What this task involves
Nothing but the lines from the start of the records through the line that contains "Viewport: 1444px width, 957px height." is to be copied, and each is to be copied exactly.

[Records drawn from a dataset]
━━━━━━

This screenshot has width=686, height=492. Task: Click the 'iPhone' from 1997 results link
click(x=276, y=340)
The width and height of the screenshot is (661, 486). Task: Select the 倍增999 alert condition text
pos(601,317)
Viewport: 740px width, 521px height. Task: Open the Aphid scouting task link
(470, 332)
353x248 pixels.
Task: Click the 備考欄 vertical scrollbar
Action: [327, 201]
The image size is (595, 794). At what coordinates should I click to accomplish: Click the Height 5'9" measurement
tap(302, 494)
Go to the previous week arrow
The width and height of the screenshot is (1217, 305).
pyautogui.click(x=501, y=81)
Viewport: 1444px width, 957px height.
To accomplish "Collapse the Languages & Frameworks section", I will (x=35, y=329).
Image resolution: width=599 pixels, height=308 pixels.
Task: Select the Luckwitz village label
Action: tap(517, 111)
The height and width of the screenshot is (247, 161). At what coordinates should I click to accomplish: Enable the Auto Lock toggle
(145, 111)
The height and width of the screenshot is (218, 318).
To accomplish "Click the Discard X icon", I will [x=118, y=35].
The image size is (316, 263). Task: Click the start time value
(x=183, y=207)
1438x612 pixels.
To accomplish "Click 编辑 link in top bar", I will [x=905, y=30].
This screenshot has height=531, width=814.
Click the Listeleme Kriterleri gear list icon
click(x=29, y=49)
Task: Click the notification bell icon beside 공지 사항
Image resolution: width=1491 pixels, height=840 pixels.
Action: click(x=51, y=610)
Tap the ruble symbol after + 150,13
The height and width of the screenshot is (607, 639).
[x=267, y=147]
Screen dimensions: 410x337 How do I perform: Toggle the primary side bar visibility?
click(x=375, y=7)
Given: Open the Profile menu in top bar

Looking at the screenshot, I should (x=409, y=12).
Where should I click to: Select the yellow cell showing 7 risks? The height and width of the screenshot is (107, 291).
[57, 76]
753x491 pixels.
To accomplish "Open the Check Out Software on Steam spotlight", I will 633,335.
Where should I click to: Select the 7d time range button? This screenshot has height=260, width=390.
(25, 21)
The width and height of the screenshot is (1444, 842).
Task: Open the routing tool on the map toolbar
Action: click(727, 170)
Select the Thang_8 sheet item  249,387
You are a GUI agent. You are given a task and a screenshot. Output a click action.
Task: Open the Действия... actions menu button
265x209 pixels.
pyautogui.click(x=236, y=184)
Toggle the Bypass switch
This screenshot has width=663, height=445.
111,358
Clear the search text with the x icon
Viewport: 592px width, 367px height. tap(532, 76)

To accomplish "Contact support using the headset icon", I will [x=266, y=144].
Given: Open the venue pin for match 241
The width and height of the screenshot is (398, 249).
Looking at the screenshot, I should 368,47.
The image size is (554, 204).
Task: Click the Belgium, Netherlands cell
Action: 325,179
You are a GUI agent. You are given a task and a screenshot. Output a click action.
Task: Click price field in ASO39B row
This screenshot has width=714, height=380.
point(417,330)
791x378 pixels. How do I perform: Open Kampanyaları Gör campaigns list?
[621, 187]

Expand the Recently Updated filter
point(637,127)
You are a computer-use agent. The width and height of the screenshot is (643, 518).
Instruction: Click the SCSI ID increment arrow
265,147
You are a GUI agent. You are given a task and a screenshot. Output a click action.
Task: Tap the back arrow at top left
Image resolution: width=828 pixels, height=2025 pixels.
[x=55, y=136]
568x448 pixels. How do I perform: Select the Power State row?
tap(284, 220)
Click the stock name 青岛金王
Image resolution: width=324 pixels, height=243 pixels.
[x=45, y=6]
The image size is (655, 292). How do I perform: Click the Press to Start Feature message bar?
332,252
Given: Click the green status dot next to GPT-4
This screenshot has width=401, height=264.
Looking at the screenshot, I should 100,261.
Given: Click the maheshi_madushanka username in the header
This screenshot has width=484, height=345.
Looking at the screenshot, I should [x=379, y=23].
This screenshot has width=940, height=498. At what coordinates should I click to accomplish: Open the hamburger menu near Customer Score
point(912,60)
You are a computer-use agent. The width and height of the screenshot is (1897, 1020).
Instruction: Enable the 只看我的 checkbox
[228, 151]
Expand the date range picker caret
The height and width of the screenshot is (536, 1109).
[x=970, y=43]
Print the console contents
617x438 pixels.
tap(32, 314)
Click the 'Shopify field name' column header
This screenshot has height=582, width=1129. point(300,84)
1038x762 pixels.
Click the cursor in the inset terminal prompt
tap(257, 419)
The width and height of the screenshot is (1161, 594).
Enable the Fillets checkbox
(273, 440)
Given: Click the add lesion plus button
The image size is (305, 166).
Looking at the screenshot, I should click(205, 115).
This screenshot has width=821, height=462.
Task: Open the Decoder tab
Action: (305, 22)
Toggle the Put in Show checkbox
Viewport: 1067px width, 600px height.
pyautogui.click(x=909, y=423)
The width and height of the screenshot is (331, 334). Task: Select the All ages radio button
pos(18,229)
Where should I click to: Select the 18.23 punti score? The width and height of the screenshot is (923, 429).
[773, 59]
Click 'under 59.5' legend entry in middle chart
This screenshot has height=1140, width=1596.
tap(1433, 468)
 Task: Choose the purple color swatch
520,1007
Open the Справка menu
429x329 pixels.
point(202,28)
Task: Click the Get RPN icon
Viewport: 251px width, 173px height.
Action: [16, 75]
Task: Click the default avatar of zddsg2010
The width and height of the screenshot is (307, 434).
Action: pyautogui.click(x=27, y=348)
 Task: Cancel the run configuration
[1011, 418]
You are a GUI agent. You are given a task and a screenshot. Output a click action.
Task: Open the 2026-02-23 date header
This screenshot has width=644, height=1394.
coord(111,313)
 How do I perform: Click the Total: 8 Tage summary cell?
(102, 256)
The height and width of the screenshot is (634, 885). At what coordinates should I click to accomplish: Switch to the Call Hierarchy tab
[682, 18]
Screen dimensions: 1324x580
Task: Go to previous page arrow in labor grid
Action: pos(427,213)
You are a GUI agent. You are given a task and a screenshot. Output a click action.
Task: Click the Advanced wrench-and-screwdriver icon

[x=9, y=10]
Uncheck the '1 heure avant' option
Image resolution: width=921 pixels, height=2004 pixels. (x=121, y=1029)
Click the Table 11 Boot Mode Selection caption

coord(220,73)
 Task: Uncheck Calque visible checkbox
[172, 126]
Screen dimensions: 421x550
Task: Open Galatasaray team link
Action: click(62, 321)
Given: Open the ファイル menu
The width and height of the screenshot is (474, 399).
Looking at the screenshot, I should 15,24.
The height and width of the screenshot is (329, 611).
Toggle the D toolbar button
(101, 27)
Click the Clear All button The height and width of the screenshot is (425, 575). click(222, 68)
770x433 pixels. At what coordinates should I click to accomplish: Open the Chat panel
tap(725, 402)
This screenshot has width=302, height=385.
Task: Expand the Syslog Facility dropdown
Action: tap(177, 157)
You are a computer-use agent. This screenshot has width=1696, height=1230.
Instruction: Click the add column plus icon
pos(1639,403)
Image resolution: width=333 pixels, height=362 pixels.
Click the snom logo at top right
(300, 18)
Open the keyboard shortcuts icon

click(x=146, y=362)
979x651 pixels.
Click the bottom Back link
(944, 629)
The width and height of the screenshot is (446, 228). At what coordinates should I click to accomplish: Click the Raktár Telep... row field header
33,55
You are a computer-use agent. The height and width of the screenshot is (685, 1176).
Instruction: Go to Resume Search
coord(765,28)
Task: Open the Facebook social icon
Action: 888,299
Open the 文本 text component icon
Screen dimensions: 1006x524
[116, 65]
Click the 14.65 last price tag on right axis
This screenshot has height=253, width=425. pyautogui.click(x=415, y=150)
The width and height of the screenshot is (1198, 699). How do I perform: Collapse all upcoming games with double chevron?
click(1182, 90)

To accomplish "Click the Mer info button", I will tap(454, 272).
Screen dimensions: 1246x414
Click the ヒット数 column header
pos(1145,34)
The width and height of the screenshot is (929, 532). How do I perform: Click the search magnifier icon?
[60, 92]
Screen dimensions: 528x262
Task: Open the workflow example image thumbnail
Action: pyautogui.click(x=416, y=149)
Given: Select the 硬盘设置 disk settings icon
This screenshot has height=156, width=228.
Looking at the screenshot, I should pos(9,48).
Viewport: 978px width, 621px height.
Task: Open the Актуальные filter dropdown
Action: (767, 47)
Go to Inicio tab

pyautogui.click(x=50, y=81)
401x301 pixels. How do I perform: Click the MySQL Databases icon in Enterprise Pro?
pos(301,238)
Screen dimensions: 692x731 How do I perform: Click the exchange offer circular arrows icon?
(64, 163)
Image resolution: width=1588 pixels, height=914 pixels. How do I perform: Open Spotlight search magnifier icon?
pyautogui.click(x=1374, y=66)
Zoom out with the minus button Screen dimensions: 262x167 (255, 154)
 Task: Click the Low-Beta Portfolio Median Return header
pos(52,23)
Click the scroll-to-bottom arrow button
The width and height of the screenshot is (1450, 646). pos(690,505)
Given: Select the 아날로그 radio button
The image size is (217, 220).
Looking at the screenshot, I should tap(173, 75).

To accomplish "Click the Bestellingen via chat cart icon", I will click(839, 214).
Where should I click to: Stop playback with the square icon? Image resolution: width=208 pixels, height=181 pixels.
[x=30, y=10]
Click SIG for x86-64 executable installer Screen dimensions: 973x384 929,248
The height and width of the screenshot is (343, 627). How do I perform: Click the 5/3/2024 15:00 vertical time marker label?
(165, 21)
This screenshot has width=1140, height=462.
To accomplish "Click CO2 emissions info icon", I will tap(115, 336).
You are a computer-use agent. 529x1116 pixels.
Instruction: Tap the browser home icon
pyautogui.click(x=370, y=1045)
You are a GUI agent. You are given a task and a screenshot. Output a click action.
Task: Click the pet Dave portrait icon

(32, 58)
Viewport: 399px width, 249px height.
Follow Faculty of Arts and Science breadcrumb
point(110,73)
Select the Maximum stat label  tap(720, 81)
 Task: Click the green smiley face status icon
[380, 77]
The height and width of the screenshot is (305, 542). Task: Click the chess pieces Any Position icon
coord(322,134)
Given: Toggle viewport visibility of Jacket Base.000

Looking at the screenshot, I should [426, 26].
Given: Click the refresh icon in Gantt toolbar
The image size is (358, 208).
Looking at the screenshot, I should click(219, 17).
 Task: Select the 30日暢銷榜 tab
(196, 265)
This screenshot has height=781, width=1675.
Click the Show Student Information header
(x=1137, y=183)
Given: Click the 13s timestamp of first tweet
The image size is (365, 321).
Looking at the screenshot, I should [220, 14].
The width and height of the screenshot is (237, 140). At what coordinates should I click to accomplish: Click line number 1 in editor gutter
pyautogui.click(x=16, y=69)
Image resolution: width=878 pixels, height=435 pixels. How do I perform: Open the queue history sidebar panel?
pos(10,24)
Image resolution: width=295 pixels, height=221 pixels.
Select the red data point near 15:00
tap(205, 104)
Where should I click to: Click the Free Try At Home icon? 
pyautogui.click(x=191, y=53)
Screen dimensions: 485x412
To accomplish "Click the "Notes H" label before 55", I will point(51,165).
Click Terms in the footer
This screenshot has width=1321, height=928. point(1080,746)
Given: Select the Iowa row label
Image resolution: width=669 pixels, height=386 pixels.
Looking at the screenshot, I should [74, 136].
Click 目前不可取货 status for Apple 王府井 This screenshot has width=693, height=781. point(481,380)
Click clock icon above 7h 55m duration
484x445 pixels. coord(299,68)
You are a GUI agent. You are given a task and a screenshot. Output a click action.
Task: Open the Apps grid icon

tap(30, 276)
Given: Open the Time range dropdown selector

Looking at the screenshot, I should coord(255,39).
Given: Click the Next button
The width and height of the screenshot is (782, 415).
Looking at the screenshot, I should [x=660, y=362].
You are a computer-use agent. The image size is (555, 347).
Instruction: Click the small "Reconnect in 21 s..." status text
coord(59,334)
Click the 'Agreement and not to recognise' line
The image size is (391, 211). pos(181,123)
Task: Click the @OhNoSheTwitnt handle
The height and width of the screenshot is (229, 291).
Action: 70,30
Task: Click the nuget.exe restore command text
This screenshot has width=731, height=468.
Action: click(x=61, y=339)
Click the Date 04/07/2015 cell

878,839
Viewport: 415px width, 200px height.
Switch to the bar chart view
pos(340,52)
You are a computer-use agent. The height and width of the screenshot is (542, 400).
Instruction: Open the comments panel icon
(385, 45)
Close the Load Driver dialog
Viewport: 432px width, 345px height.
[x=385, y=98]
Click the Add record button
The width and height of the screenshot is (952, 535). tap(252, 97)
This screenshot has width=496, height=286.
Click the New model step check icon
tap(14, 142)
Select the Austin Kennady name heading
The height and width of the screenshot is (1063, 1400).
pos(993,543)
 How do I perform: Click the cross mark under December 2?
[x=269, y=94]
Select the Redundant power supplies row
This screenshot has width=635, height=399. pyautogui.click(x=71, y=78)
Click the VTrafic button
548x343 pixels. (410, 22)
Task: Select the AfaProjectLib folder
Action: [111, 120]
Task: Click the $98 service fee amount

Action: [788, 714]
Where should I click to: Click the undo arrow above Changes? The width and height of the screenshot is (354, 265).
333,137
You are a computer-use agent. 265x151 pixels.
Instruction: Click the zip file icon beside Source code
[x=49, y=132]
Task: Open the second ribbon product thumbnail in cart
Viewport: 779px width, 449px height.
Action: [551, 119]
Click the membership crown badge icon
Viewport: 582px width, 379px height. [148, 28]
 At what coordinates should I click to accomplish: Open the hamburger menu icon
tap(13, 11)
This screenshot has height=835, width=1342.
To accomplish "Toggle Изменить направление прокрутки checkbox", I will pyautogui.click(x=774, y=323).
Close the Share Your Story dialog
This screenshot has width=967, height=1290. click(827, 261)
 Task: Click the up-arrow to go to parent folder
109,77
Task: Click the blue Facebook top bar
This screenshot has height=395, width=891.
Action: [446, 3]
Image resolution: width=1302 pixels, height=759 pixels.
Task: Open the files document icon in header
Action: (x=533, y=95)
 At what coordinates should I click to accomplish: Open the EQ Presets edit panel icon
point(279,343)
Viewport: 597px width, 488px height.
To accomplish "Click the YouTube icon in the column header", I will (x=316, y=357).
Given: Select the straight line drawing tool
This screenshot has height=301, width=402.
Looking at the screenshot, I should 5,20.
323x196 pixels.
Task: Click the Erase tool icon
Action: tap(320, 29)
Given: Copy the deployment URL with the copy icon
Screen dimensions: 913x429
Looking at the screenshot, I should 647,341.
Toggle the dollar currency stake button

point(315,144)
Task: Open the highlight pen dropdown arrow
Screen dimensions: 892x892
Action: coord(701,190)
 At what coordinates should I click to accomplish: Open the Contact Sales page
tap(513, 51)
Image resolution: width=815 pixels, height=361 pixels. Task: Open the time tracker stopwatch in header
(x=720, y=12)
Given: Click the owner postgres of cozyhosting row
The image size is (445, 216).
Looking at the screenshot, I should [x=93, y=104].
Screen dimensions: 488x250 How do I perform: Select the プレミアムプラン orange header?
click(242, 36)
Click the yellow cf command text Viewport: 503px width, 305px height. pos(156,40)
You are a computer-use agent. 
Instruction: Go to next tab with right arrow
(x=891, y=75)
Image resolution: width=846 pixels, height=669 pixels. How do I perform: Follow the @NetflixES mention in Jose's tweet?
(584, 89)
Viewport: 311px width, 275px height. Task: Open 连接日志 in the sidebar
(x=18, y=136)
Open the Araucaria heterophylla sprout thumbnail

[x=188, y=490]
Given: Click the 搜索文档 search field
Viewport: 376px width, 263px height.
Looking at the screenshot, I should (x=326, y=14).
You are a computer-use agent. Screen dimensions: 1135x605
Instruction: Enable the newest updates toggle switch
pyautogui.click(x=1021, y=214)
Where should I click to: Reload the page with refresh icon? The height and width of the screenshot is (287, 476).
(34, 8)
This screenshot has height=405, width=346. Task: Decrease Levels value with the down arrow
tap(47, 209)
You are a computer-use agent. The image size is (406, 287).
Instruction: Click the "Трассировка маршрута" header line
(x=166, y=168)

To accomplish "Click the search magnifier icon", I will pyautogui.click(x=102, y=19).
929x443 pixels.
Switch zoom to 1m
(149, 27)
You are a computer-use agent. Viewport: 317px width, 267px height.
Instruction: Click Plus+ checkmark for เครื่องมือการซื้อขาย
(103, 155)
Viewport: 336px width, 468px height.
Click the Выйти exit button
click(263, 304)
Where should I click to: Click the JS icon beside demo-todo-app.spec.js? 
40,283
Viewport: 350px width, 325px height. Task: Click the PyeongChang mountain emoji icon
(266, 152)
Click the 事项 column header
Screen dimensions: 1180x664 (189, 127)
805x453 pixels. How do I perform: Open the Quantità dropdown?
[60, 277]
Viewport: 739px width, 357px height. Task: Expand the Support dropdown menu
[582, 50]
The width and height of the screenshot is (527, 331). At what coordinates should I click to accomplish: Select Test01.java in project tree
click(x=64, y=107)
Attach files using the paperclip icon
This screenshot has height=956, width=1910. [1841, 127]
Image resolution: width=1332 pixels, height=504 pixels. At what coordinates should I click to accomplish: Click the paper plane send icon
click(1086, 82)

━━━━━━

Result for this exercise
This screenshot has width=686, height=492. Task: Click the 'iPhone' from 1997 results link
click(x=276, y=340)
The width and height of the screenshot is (661, 486). Task: Select the 倍增999 alert condition text
pos(601,317)
Viewport: 740px width, 521px height. Task: Open the Aphid scouting task link
(470, 332)
353x248 pixels.
Task: Click the 備考欄 vertical scrollbar
Action: [327, 201]
The image size is (595, 794). At what coordinates should I click to accomplish: Click the Height 5'9" measurement
tap(302, 494)
Go to the previous week arrow
The width and height of the screenshot is (1217, 305).
pyautogui.click(x=501, y=81)
Viewport: 1444px width, 957px height.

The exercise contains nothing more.